- **EXERCISE GOAL**: Reproduce the lines of the records between the line holding "Click the new style rule plus icon" and the end of the records, inclusive, switching every "screenshot" to "page" and changing nothing else. Leave the pictures out of your answer.

★ ★ ★ ★ ★

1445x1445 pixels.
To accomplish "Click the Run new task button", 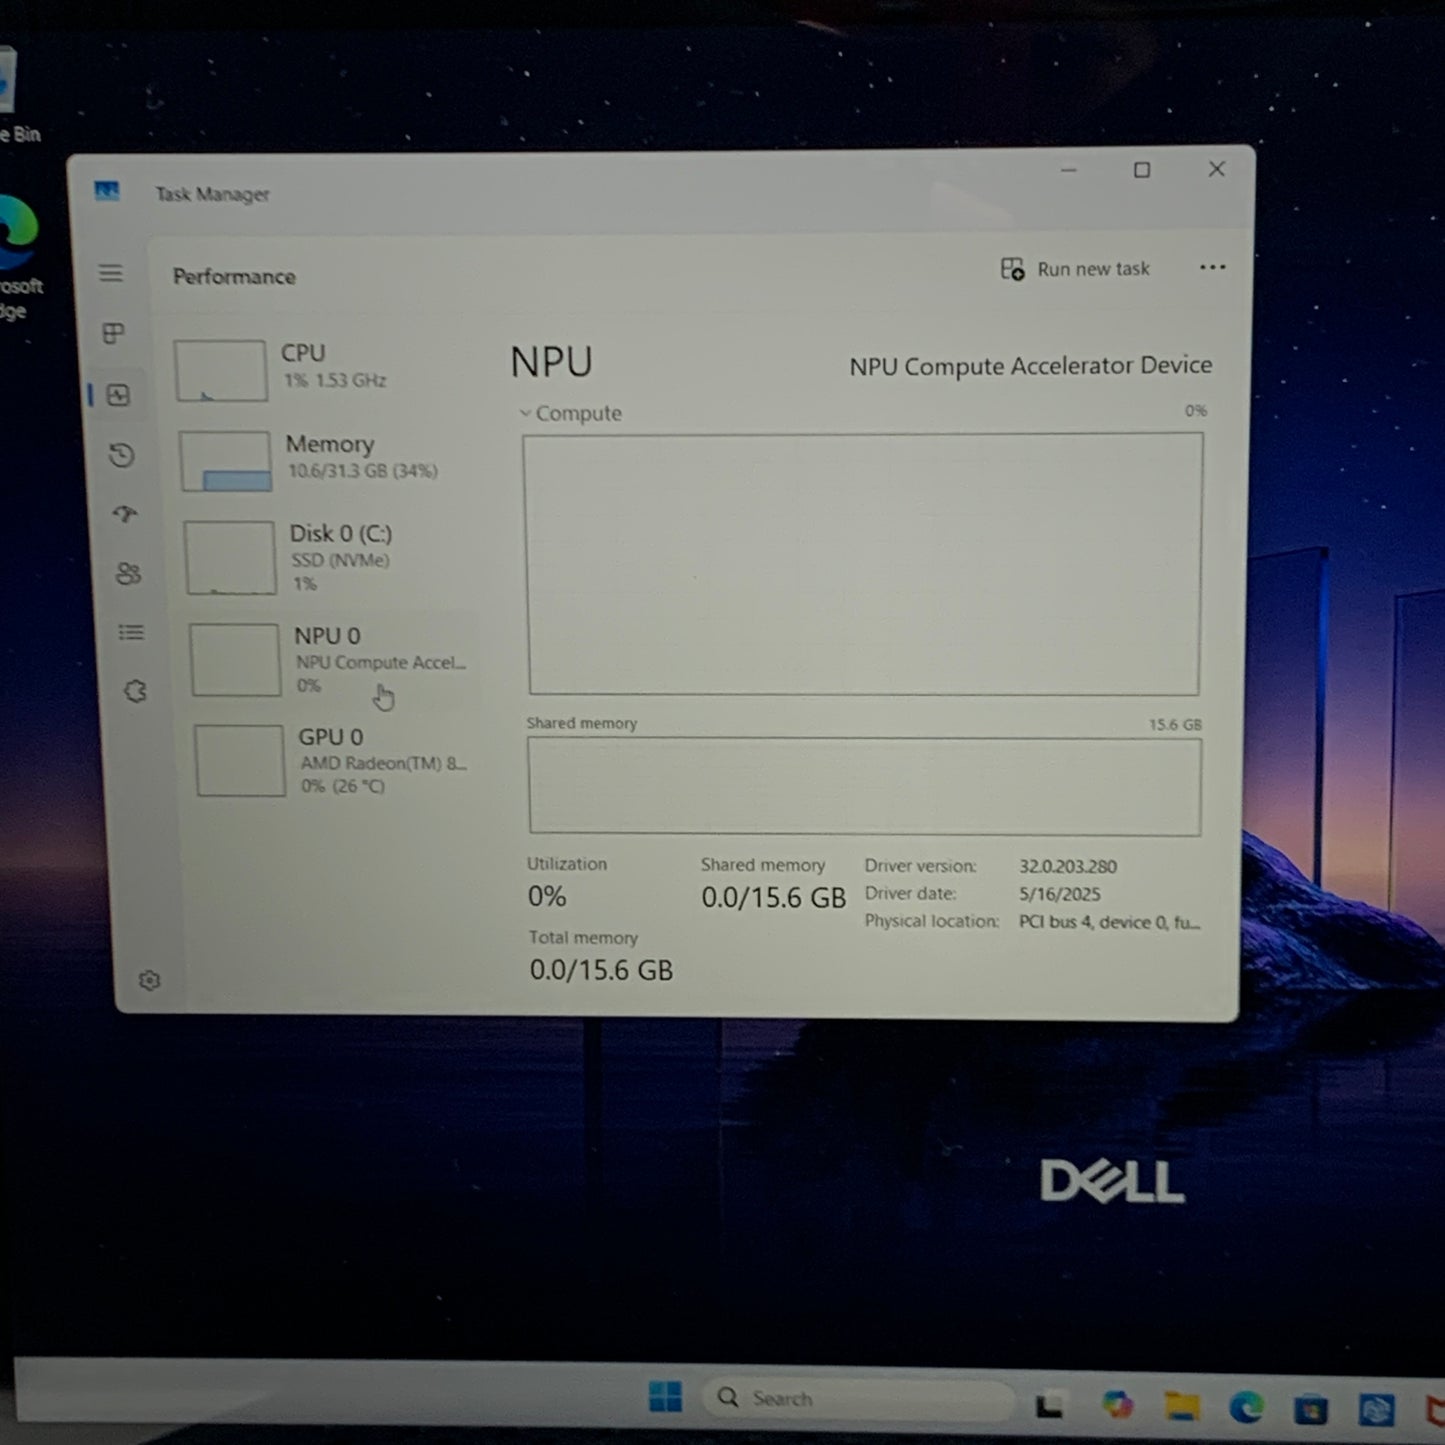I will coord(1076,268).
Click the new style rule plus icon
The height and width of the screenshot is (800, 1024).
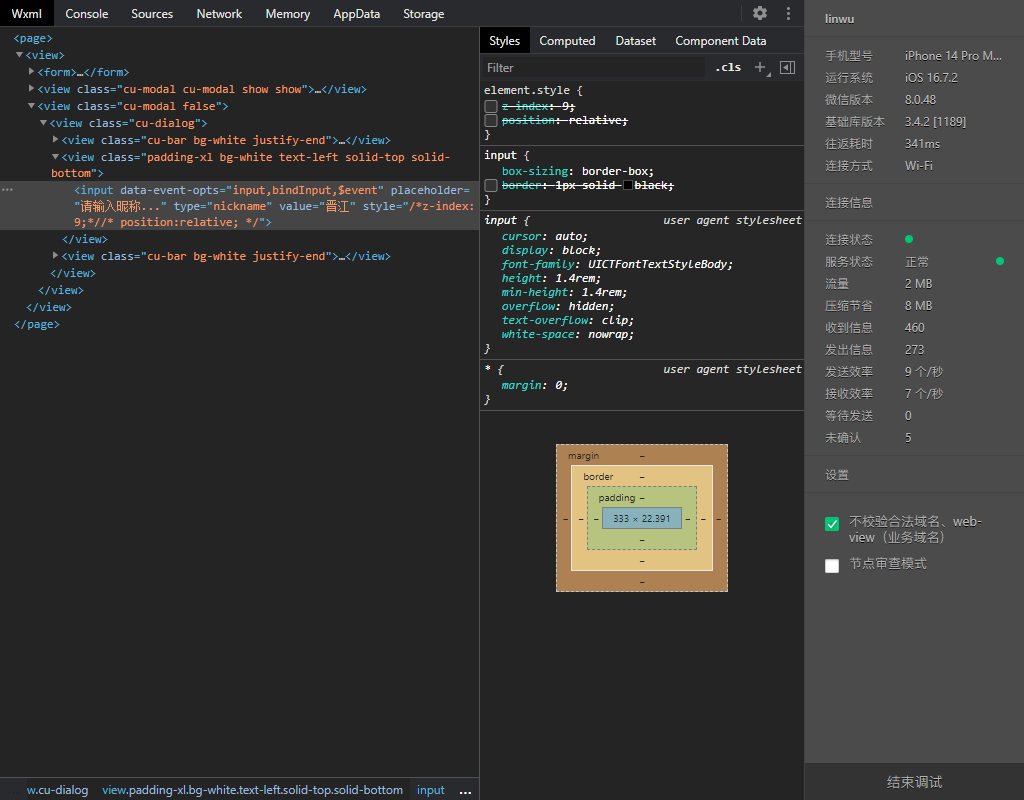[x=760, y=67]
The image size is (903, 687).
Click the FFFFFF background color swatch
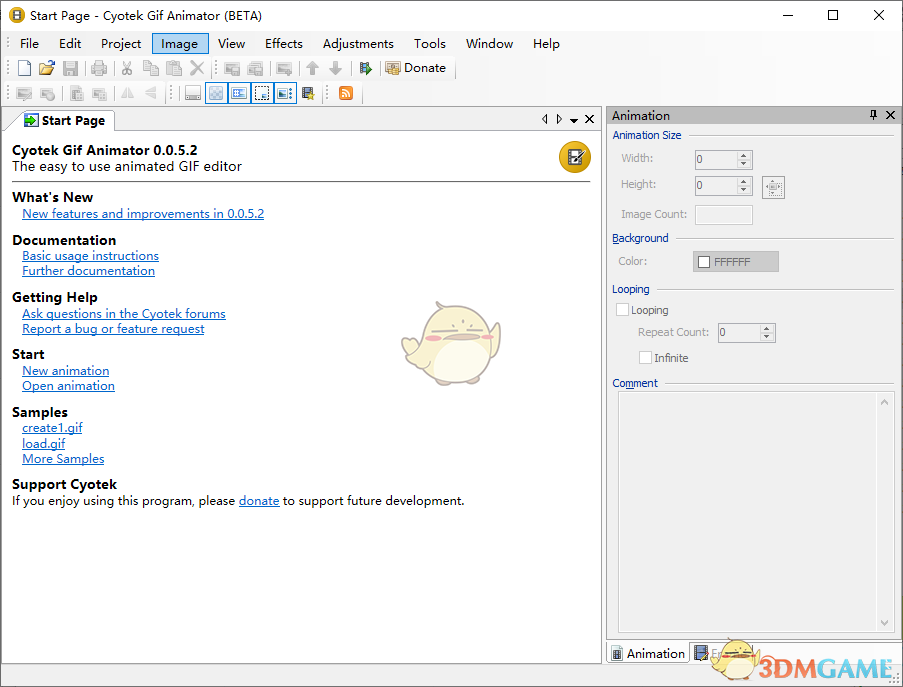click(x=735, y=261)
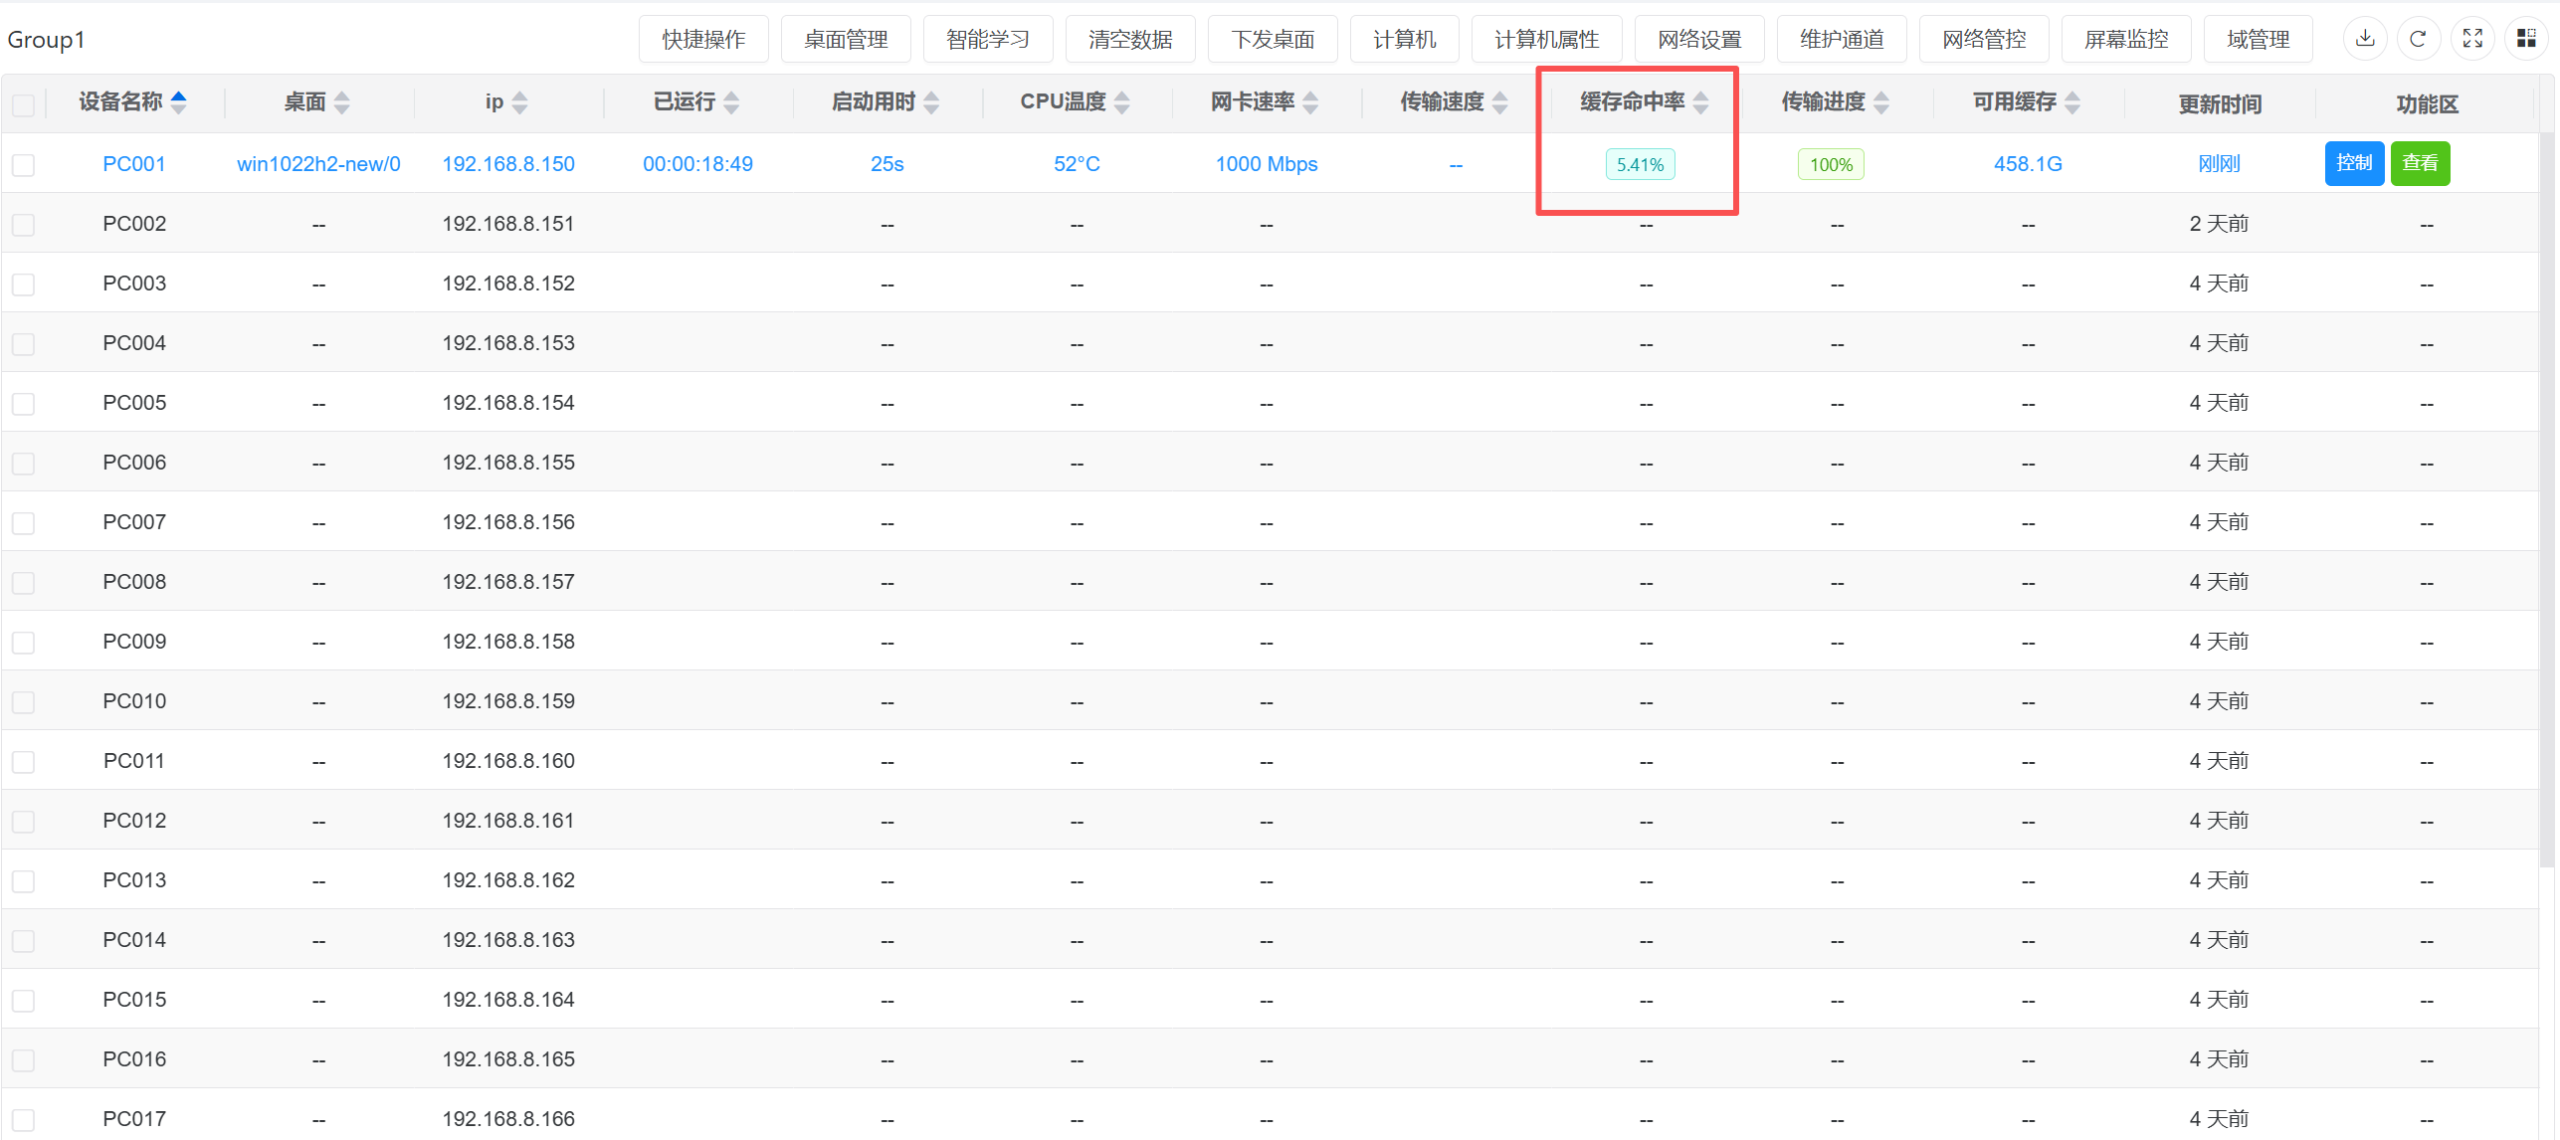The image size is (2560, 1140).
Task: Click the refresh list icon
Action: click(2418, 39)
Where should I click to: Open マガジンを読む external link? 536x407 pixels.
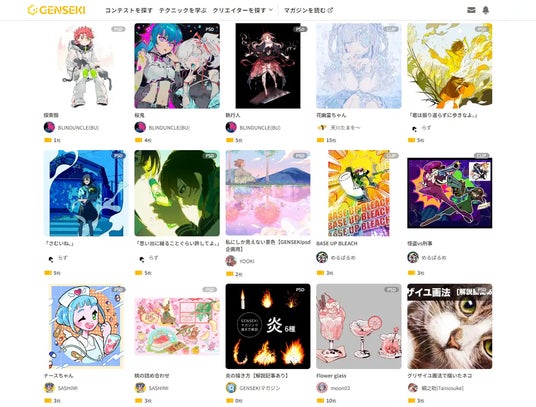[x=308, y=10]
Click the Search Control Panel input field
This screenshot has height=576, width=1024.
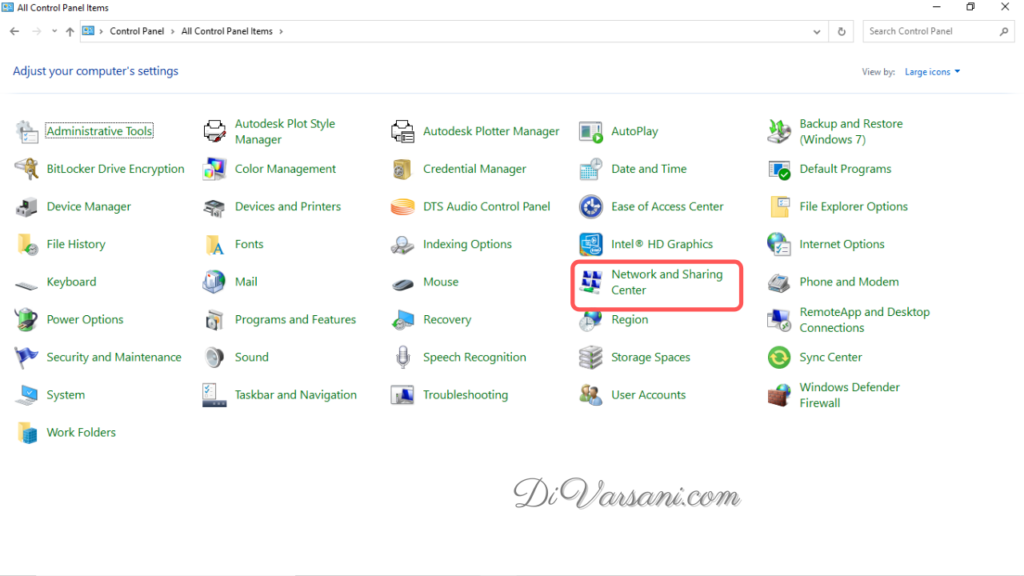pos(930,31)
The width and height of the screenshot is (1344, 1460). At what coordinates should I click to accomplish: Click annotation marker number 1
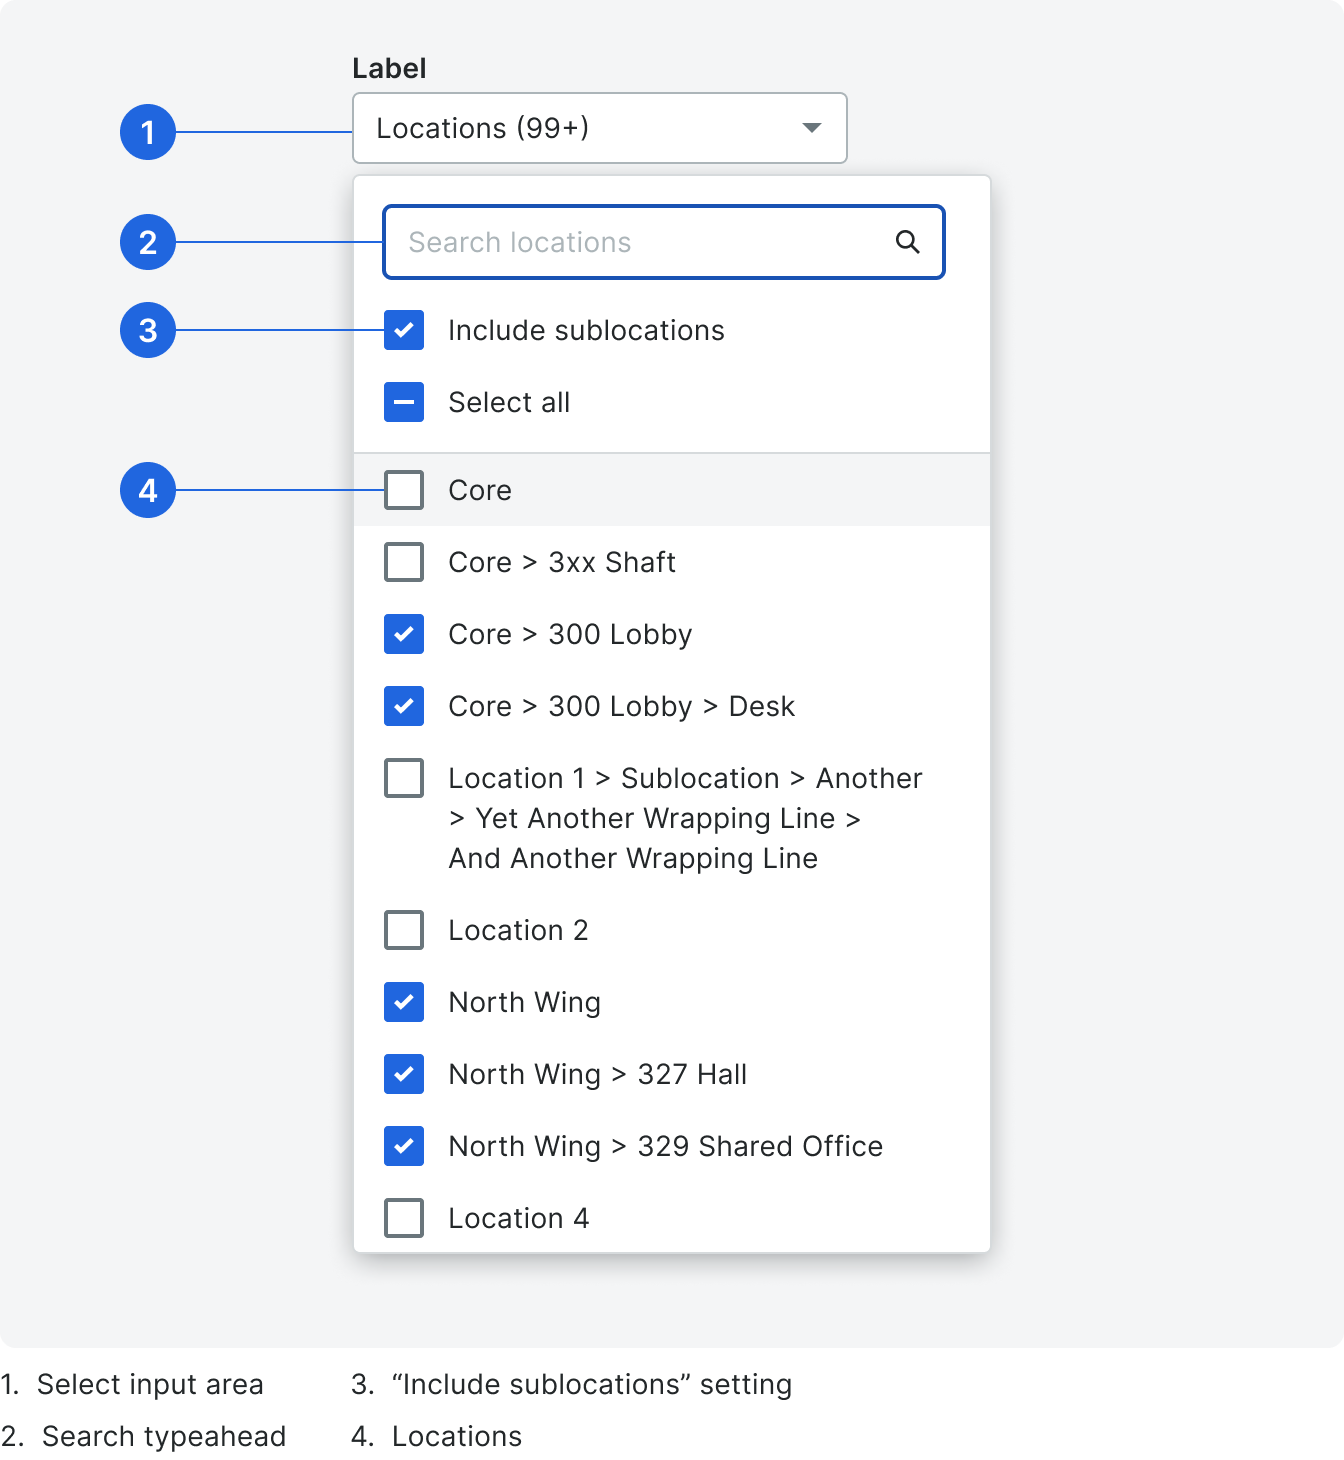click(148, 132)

★ ★ ★ ★ ★

- **WORKED SOLUTION**:
Click the new style rule plus icon
The height and width of the page is (800, 1024).
[x=760, y=67]
The image size is (903, 687).
Click the FFFFFF background color swatch
click(x=735, y=261)
The image size is (2560, 1140).
Task: Click the refresh list icon
Action: click(2418, 39)
Where should I click to: Open マガジンを読む external link? 536x407 pixels.
[x=308, y=10]
Click the Search Control Panel input field
This page has height=576, width=1024.
pos(930,31)
The width and height of the page is (1344, 1460). At what coordinates should I click to accomplish: Click annotation marker number 1
click(148, 132)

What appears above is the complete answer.